• _WHAT THE TASK REQUIRES_: Write out the passage below about tracking pixels on hospital websites, copying it word for word between "DS: So it does" and "it, then yeah.", inclusive.

I think hospitals and health providers that are dealing with pixels at all on their sites are really setting themselves up for pretty a big privacy concern blowback, that there will be some episodes like this that will come in the future where information gets disclosed, that somebody will raise a major issue and people and organizations that are using these within their sites are going to be not in a good spot. They’re going to have reputational risk. And I just don’t think…they have reputational risk now, they will suffer reputational damage and there will be concern about it that’ll be hard to erase.

So I would really recommend that hospitals and other providers be super reluctant to engage in that and maybe be very careful. And I don’t know, there was the old Ronald Reagan saying “trust but verify”, but I don’t know, you know, I don’t think you should trust. I think it’s just, it’s playing with fire to be messing with that.

DS: So it does put a little bit of a crimp on marketing plans, because if you just say, look, we’re not going to mess with this at all, we’re not going to mess with pixels, then that does – and talking on the main website, not talking about patient portals, that should just be a given – but if you say we’re not going to even go near the fire much less play with it, then yeah.

That could have potential implications for how you’re doing retargeting, how you’re setting up your advertising campaigns. But I think that the challenge then is, or the call then is just to find other ways to reach people, use other tools. But don’t put yourself in a situation where you’re unwittingly violating all kinds of patient confidentiality.

LA: If you’re the gateway for information getting out about your patients, and even your prospective patients, getting shared with others and sold to others, that’s just not…marketing is something that’s done in healthcare, obviously needs to be done, but that needs to be put in and it needs to be in a very circumscribed place so it’s not doing harm to the people that we’re trying to serve.

DS: So then Lee, for the tip, I think that kind of is it, but more specifically, what are a couple of things digital teams should, after listening to this, should go and check, or that an executive should ask their team to make sure everything’s okay?

LA: Yeah, they should just be definitely finding out what the organization is doing and has done with pixel placement and use of these, and if they’re going to go into it, going with eyes wide open and really understanding in what limited respect they might consider using something like this, but it is playing with fire and likely to get burned.

• _DATASET EXCERPT_:

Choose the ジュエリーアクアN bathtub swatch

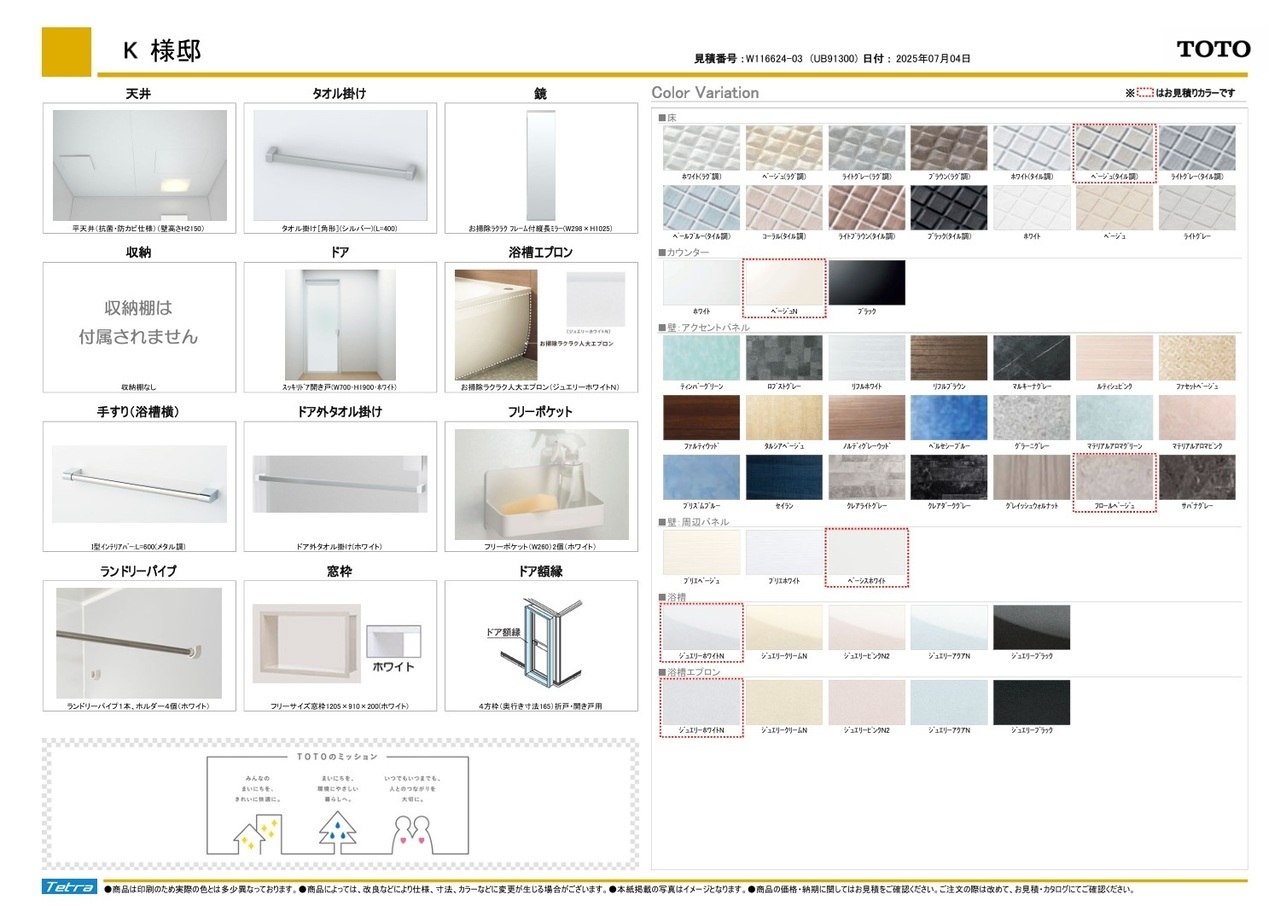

• _RESPONSE AREA_:
DS: So it does put a little bit of a crimp on marketing plans, because if you just say, look, we’re not going to mess with this at all, we’re not going to mess with pixels, then that does – and talking on the main website, not talking about patient portals, that should just be a given – but if you say we’re not going to even go near the fire much less play with it, then yeah.